Following Thanksgiving, the Senate will only be in session for 12 days this year and has a long to-do list. Many nonprofits hope especially that Congress will take time then to expand charitable deductions to everyone who gives, not simply those who itemize on their tax returns. Charity advocates hope they can persuade lawmakers to attach the measure to one of the major pieces of legislation deemed essential to pass before lawmakers leave Washington in December.
“We should be looking for relief in any train leaving the station,” said Steven Woolf, tax consultant to the National Council of Nonprofits and former tax counsel at the Jewish Federations of North America.

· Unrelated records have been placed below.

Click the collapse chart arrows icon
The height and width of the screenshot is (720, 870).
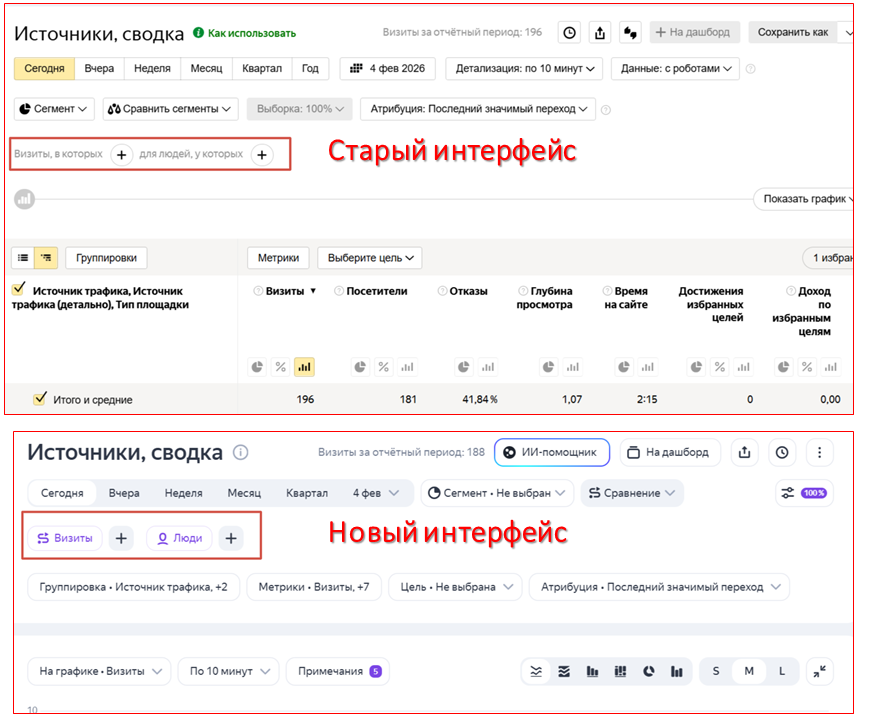tap(820, 671)
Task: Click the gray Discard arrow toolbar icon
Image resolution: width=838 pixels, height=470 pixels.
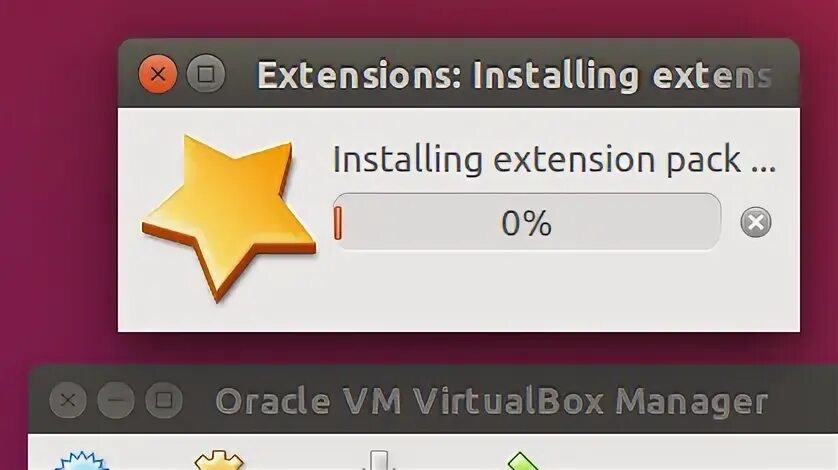Action: click(378, 461)
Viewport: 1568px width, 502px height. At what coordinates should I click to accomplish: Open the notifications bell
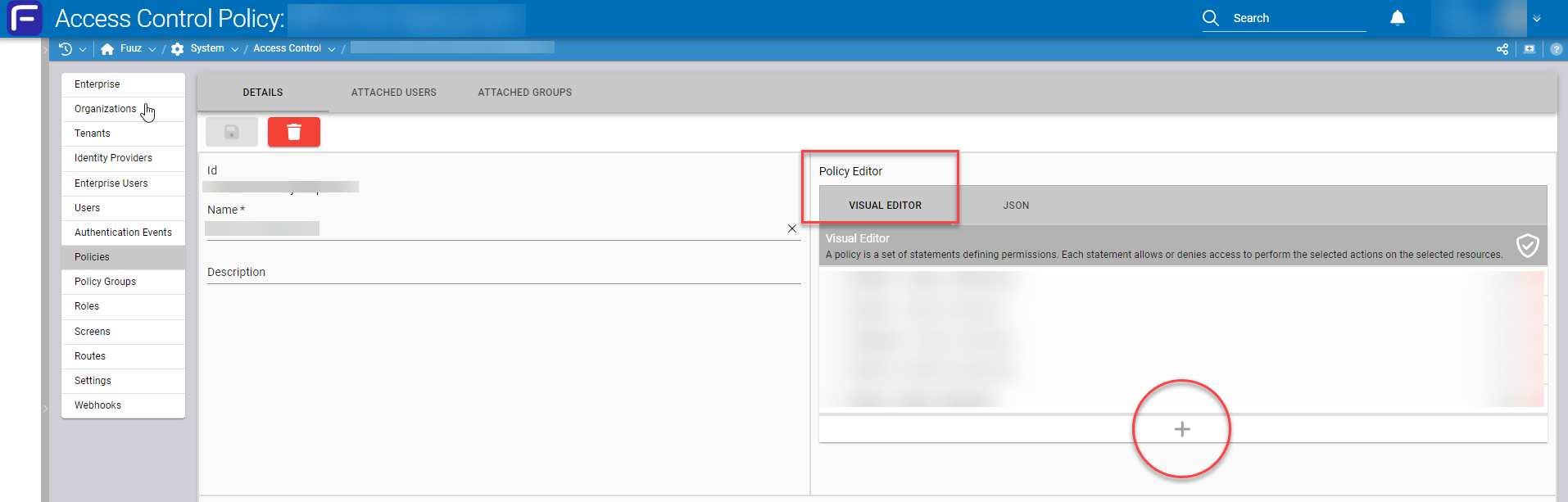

Woolf made his comments this week at a virtual meeting held by the council. Other philanthropy and charity membership organizations, including the Council on Foundations, Independent Sector, and United Philanthropy Forum, held live or virtual meetings this week to discuss policy strategy following the midterm elections in which the Democrats will maintain control of the Senate, and Republicans will control the House.
A centerpiece of those discussions was the charitable deduction. Major tax legislation in 2017 doubled the standard deduction, a move that took away the charitable deduction for all but the wealthiest taxpayers. A temporary measure to allow for a $300 deduction for charitable gifts for all taxpayers expired at the end of the 2021 tax year.
More than 400 nonprofit members of the Charitable Giving Coalition, an advocacy group dedicated to preserving the charitable deduction, signed a letter asking House and Senate leaders to restore the deduction as part of disaster-relief legislation pending in Congress. This week, several dozen members of the coalition met with the staffs of 60 members of Congress.
In addition to the disaster-relief package, the deduction could be restored in a pension bill that is circulating in both chambers or in a set of “tax extenders” that Congress usually addresses at the end of the year to reset tax provisions that have expired.
“The calendar is an issue,” Ken Kies, managing director of the Federal Policy Group, a tax lobbying firm, told members of the Council on Foundations on Tuesday.
Looking Ahead at April 15
Kies said lawmakers will feel enormous pressure to pass the tax extender bill before Congress adjourns, but the frenzy of activity leading up to the closing gavel will make it difficult to get legislators’ attention. If it is not included in a late-year tax package, however, Kies said action on the deduction is still possible in the early months of the year, in time for people to take advantage of it before tax day on April 15.
“We have a fallback plan, but it’s not our preferred plan, obviously,” said Kies, who previously served as chief of staff of the Congressional Joint Committee on Taxation.
Many nonprofit policy advocates were caught off-guard when Congress passed the 2017 tax overhaul. Stung by that defeat, some committed to taking more time getting lawmakers up to speed on charitable tax law and the role of nonprofits in society.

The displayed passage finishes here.